_Extracted material_:
++++

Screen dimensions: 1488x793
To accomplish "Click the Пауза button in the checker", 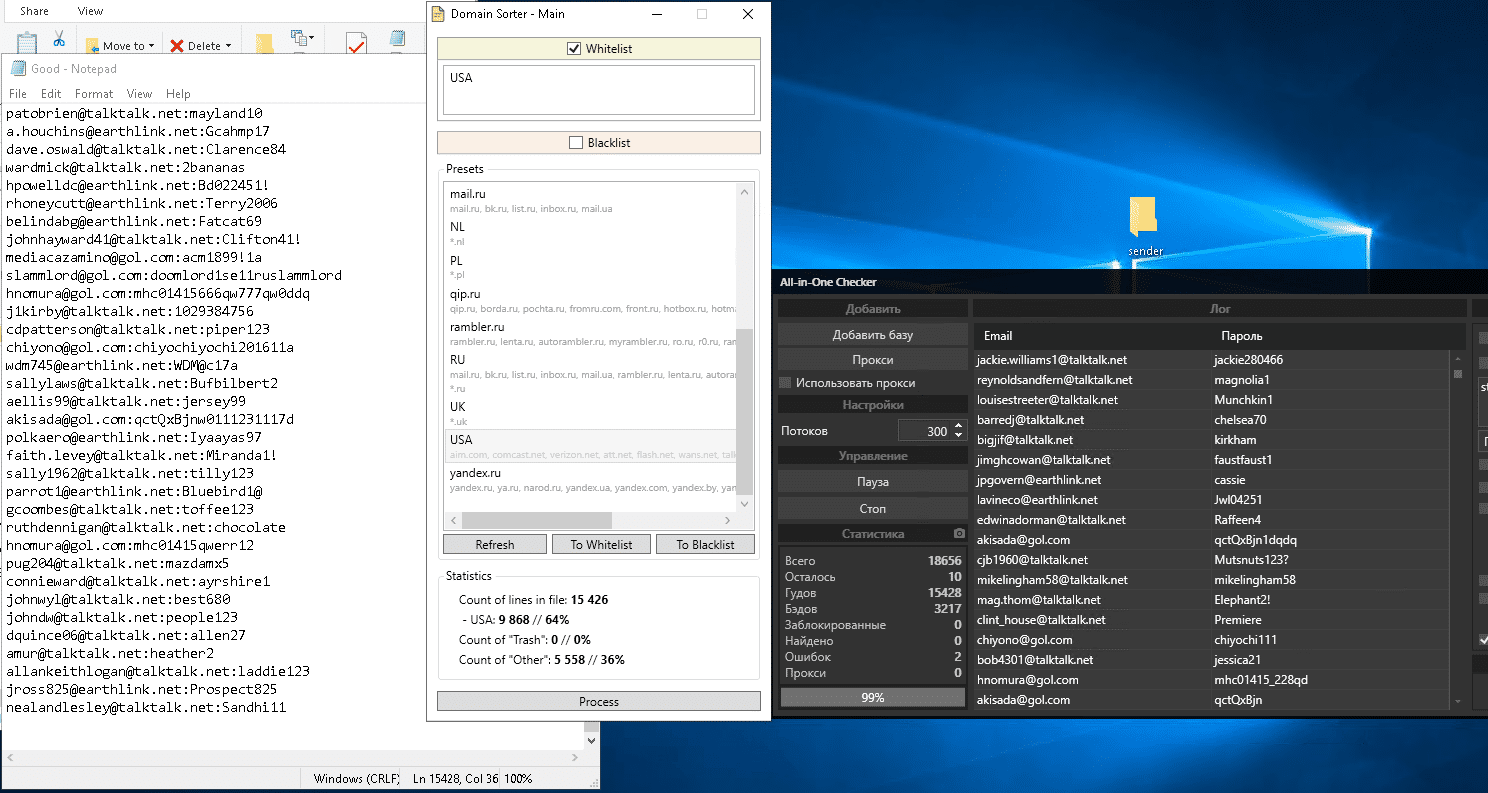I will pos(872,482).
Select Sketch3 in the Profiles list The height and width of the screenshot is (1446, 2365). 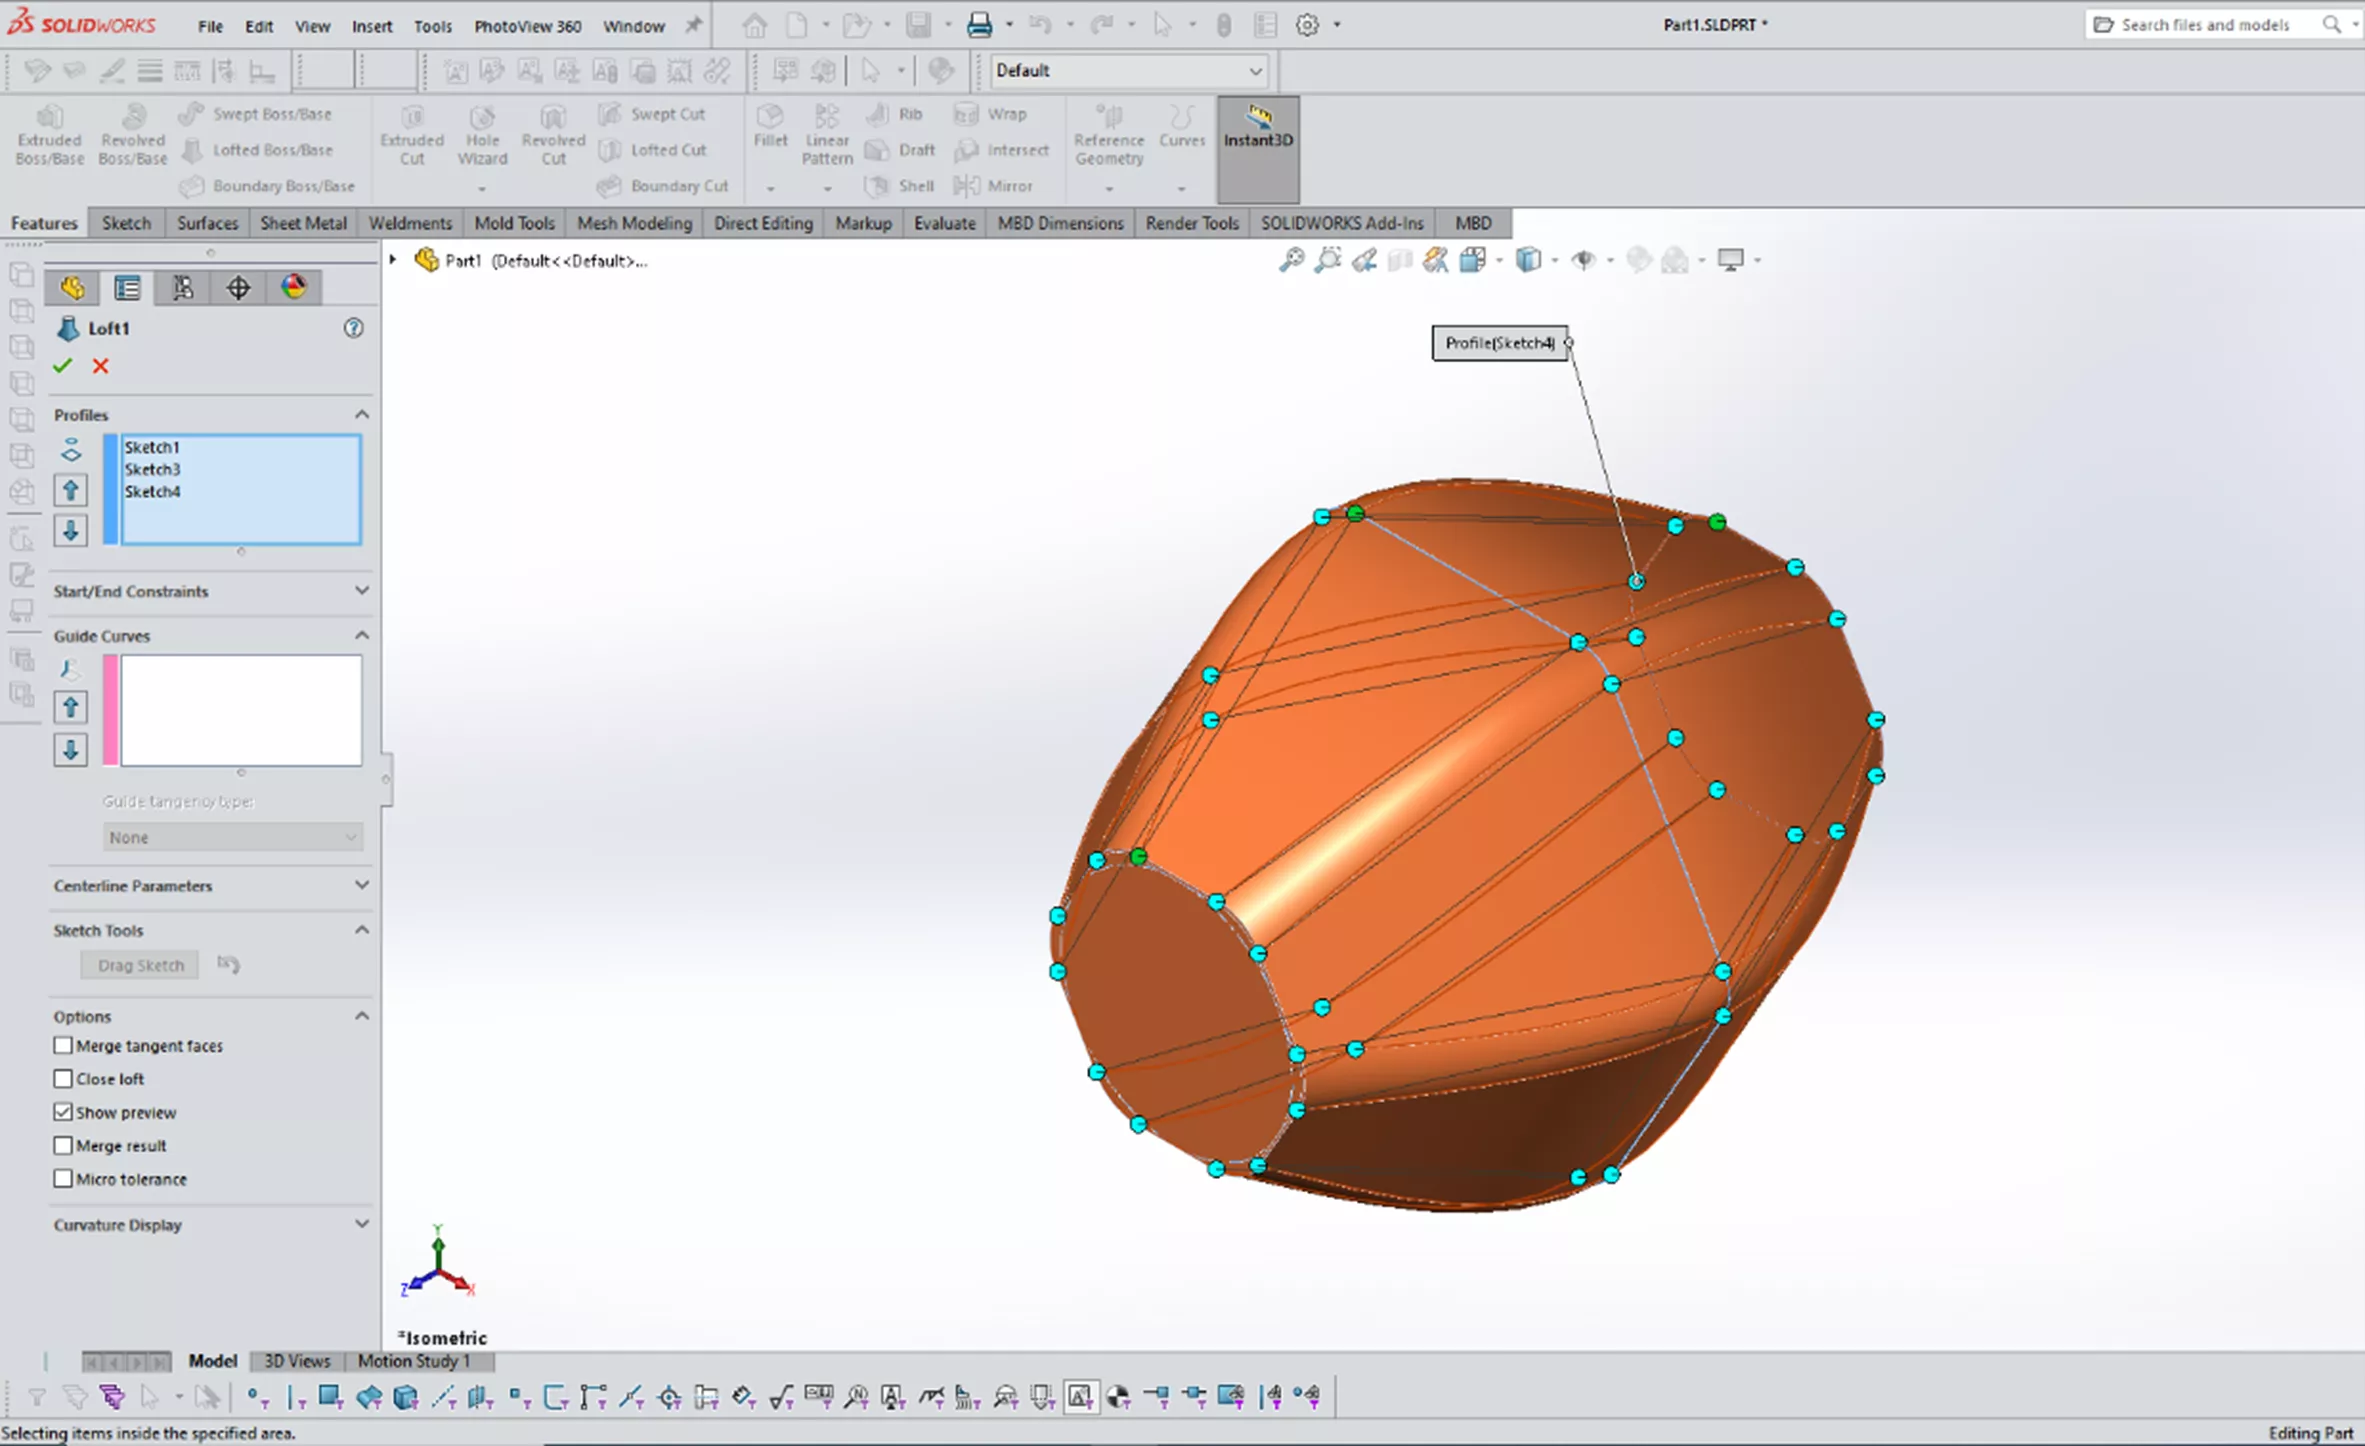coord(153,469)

++++

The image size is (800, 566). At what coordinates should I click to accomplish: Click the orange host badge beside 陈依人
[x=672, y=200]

++++

_Required work_:
Rewrite the entries starting at the line that contains "The image size" and ending at the line that contains "[x=672, y=200]", changing "orange" to "green" and leaving everything else as it is. Give only those lines.

_The solution_:
The image size is (800, 566). At what coordinates should I click to accomplish: Click the green host badge beside 陈依人
[x=672, y=200]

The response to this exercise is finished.